And S2.2, adding the high-frequency small amplitude signals obtained by decomposition to obtain noise part data, and adding the smoother low-frequency signals to obtain main part data. And integrating the time sequence decomposition results of a plurality of sites to obtain a main part data matrix

Sum noise partial data matrix

The following were used:

and S2.3, carrying out normalization processing on the decomposed data to enable the preprocessed data to be limited in a certain range, so that the problems of non-convergence and the like caused by singular sample data in training are solved.

Since the traffic data is very unevenly distributed over time, the value is very large at the peak and the traffic is 0 at some night time, normalization processing is indispensable. The scheme adopts a min-max normalization method, and the specific formula is as follows:

wherein X is the data currently being normalized, Y is the processed output data, X is _max Is the maximum of all data points, X _min The minimum of all data points. After normalization, all data points are at [0,1 ]]The numerical values within the interval.

S2.4 after normalization, the resulting passenger flow data that is continuous in the time dimension is converted into a supervised learning sequence shape that is acceptable to the LSTM network.

The input data to the LSTM network must conform to its required supervised learning sequence shape, changing the original data shape according to the predicted step size desired during the training process. The predicted step size represents the longest limit that each target value can carry historical passenger flow information during the training process. By inputting the sequence X _t ＝[x ₁ x ₂ … x _n ]For example, the prediction step is k, and the converted data format is:

the body part data matrix and the noise part data are converted into supervised learning sequence shapes, respectively, and provided to S3 and S5.

S3, hidden layer processing

According to the invention, the hidden layer adds an Attention mechanism on the basis of a CNN-LSTM model, removes a pooling layer, builds a ConvLSTM-Attention model, and respectively performs model training on main data and noise part data obtained by an input layer. The specific process is as follows:

firstly, extracting the spatial characteristics of a two-dimensional matrix through a convolutional layer, then inputting the obtained spatial characteristic sequence of a time dimension into an LSTM network for time characteristic extraction, hiding part of neurons through a Dropout layer to prevent an overfitting phenomenon (namely, a model converges in a training set and shows an overfitting to a test set), inputting an output sequence of the LSTM network into an attention mechanism layer to calculate a weight value of each data in the sequence, and then multiplying the weight value with the data. The output matrix is finally flattened by the Flatten layer into a one-dimensional sequence that the output layer can receive.

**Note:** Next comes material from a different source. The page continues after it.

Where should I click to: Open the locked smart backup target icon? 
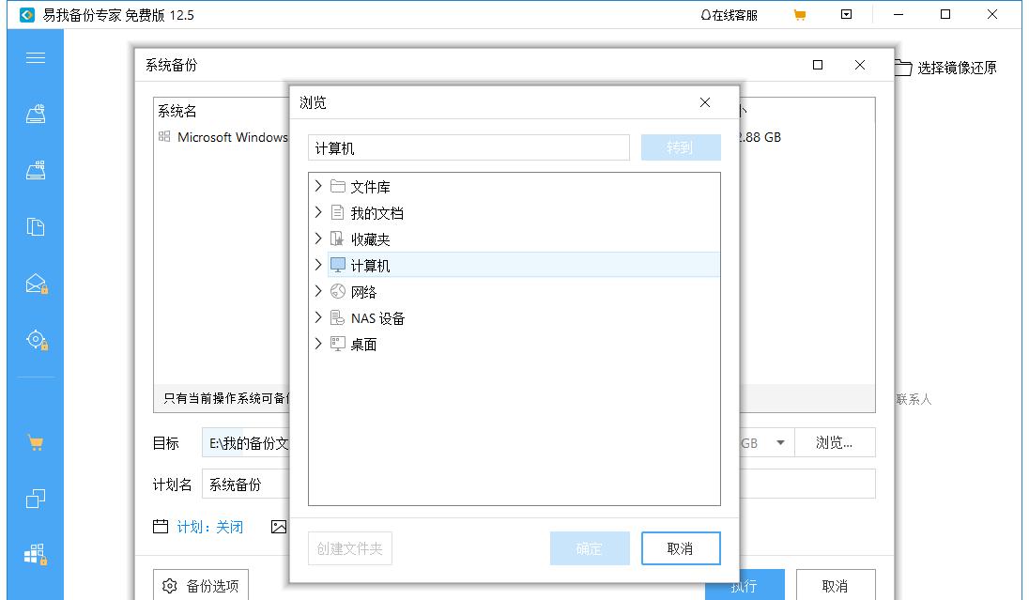point(36,340)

The method selects a 1-dimensional CNN network to perform spatial feature extraction, and extracts the main part data matrix processed in S2

Sum noise partial data matrix

As separate inputs to the two models. The specific implementation method of the convolutional layer is as follows:

wherein the content of the first and second substances,

is the input of the convolutional layer of

Or

Is the convolution layer output, W is the weight obtained from model training, b is the bias obtained from model training, and σ is the Relu activation function.

The matrix after CNN network feature extraction is X _t ＝[x _t-n x _t-(n-1) … x _t-1 ] ^T The matrix is the distribution of the spatial eigenvalue in time, and the eigen matrix is used as the input of the LSTM network for model training.

The long-short term memory network LSTM is a recurrent neural network model constructed according to the LSTM concept proposed by Juergen Schmidhuber et al. The LSTM network includes an input layer, an LSTM layer, a fully connected layer, and an output layer. The LSTM layer includes a forgetting gate, an input gate, and an output gate, and the specific algorithm is as follows.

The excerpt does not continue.